● Excerpted text
########################################

Low Profile Cases Show Supreme Court at Its Best, Justice Kagan Tells Students

Look to United States Supreme Court cases that don’t make front-page news if you want to see the workings and qualities of the court at its best, Justice Elena Kagan suggested in a session with more than 225 Marquette Law School students Tuesday.

Asked by a student to provide reasons to have faith in a divided court that often votes predictably, Kagan said, “I think you should have that faith.” She called the court “an inspiring institution” whose members struggle conscientiously with difficult issues.

Kagan, who joined the court in 2010, visited the Law School to take part in judging the annual Jenkins Honors Moot Court Competition for students. She also took part in an “On the Issues with Mike Gousha” conversation for an hour, answering questions from Gousha, the Law School’s distinguished fellow in law and public policy, and from students.

Kagan, of course, did not discuss pending matters before the Court, but, in a wide-ranging and informal conversation, she discussed the way the Court works, her perspective as a woman lawyer, her personal background, and other matters.

########################################

● Provided data
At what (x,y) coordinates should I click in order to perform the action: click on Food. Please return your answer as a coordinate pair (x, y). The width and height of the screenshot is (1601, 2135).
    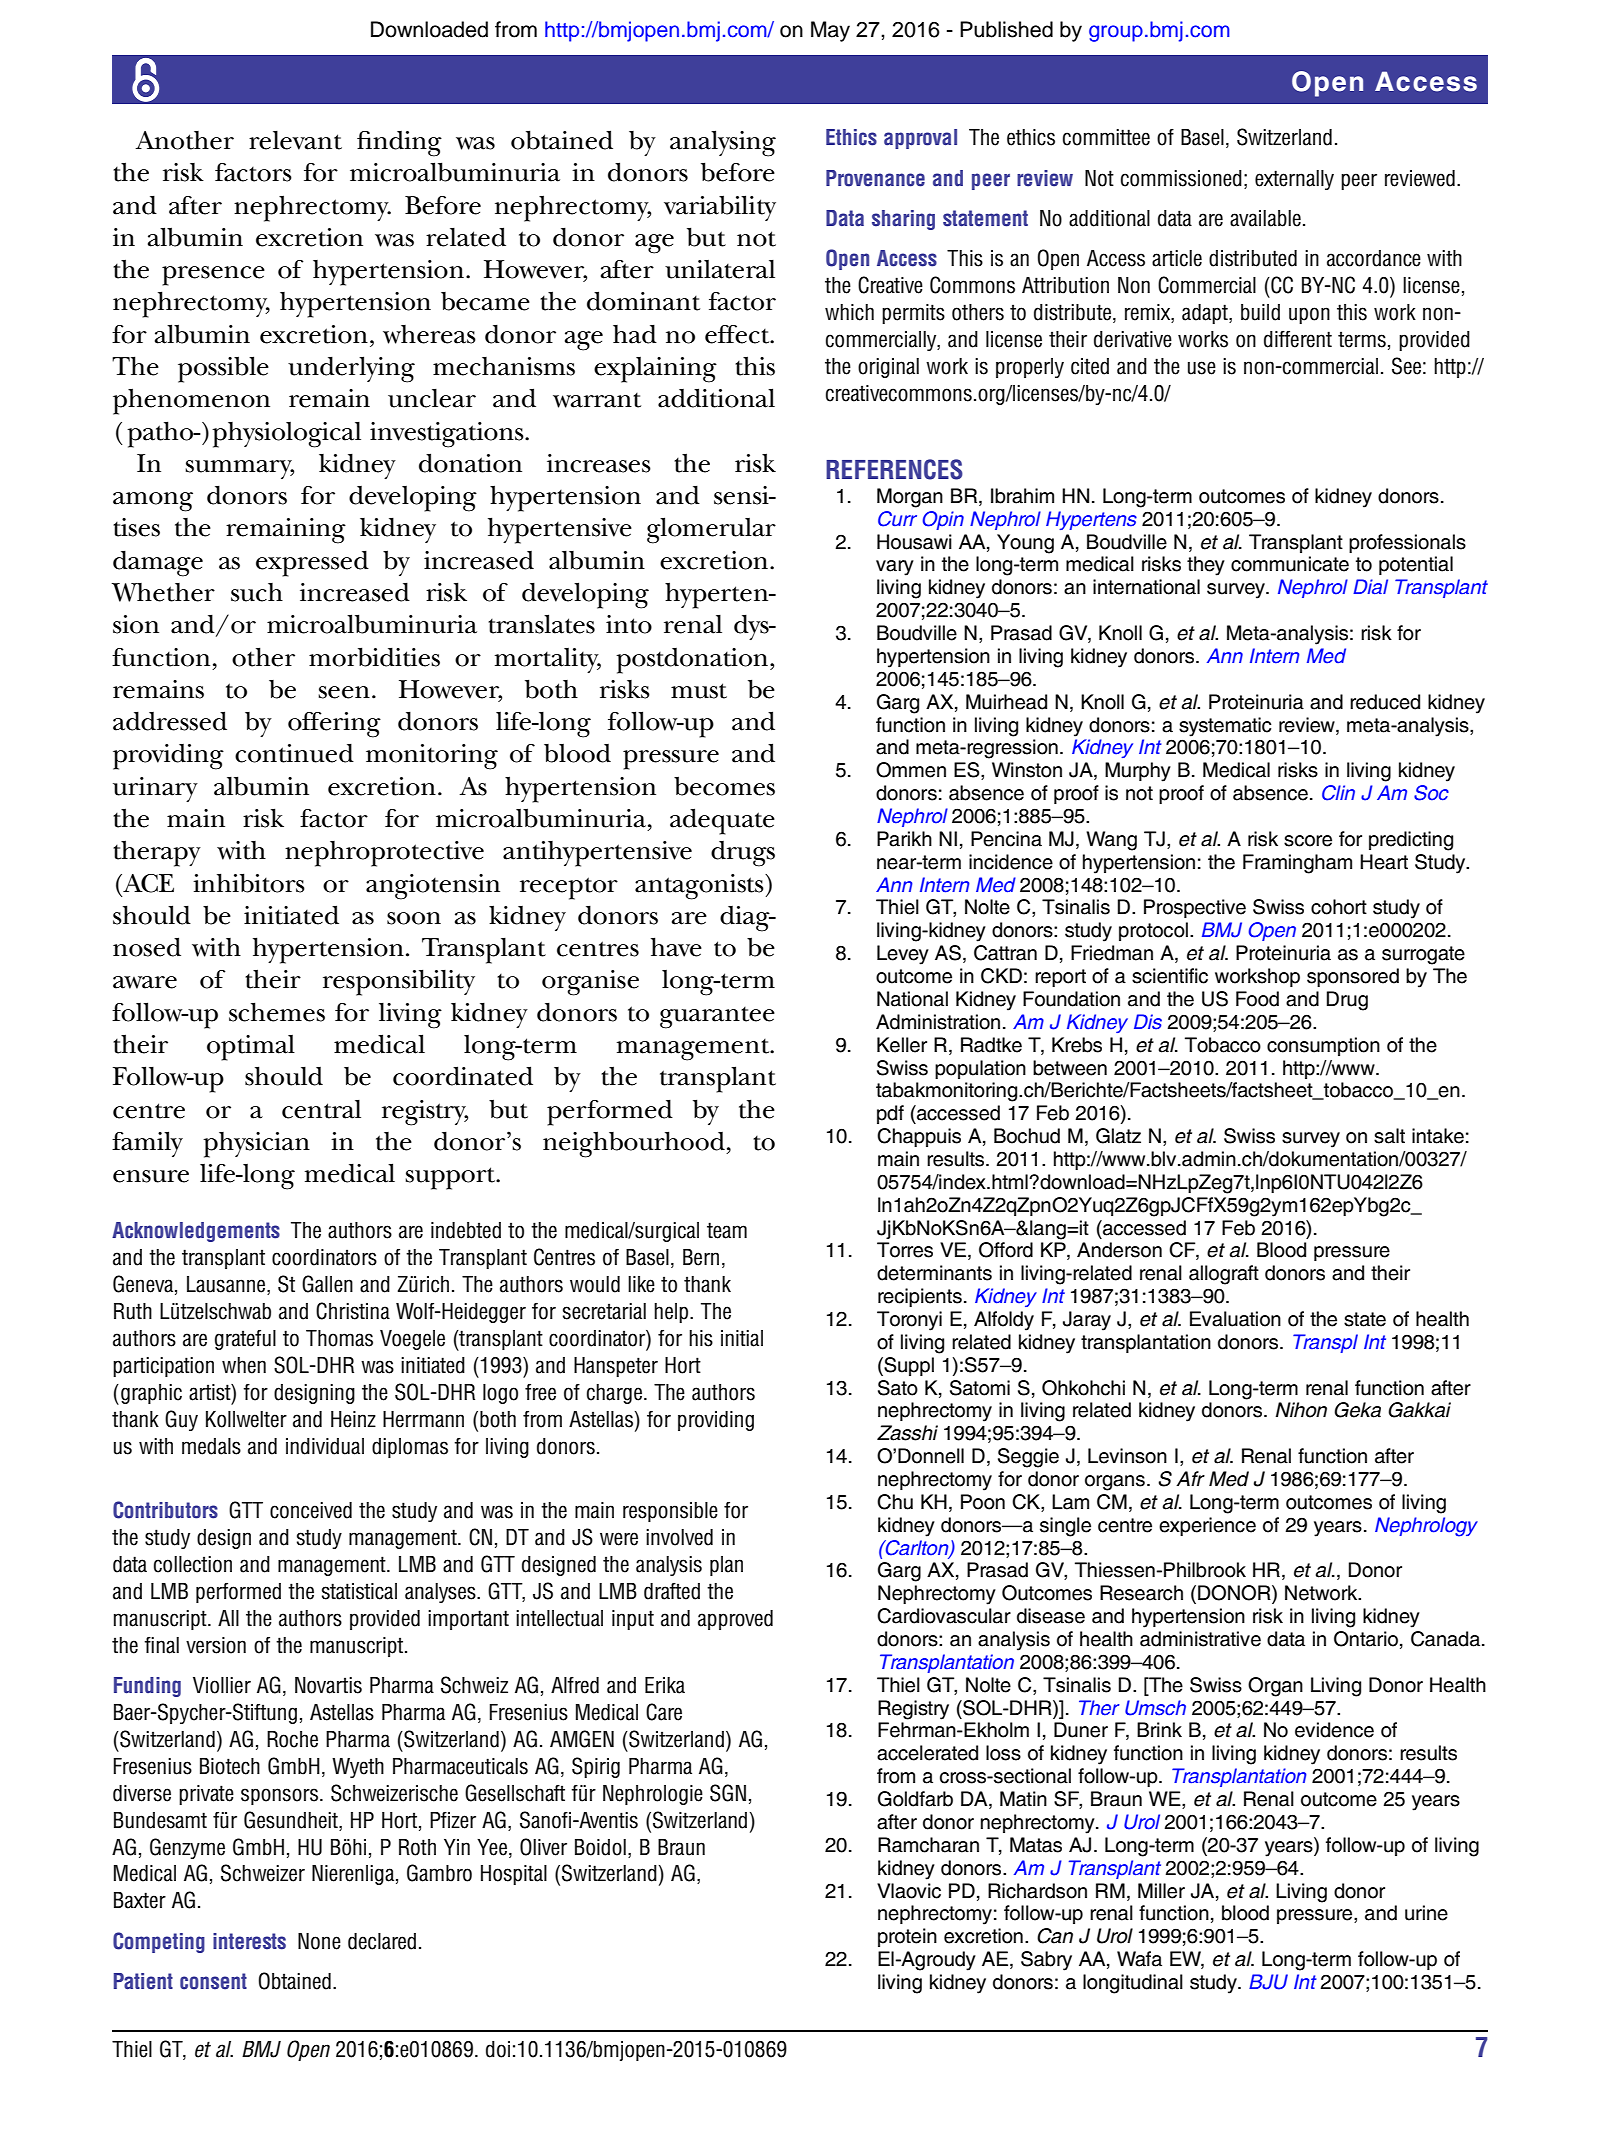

########################################

● What is asked
1. In the article about Justice Kagan's visit to Marquette Law School, why did she come to the Law School? Answer in one to three sentences.
2. Please continue the article about Justice Kagan's visit to Marquette Law School from the point where it ends.

● Set of answers
1. She came to help judge the Law School's annual Jenkins Honors Moot Court Competition for students. While there, she also took part in an hour-long "On the Issues with Mike Gousha" conversation.

2.
Responding to the student who asked why people should have faith in the court, Kagan said that sometimes there are predictable 5-to-4 votes. “That’s just the nature of things,” she said. But she added, “There are a world of cases that people don’t as often take note of, and some quite important, where there aren’t these predictable divides.” Those often are the cases that show the strengths of the deliberative processes the court uses.

Kagan recalled the first time she attended one of the conferences, limited to the nine justices, where each member says how he or she would rule in cases. Dealing with a major case, the members each gave his or view and, within 10 minutes, the tentative outcome was set. Then the justices spent 40 minutes on a less-noteworthy case before they finally arrived at a point where they could say, “O.K., we could do the case this way.”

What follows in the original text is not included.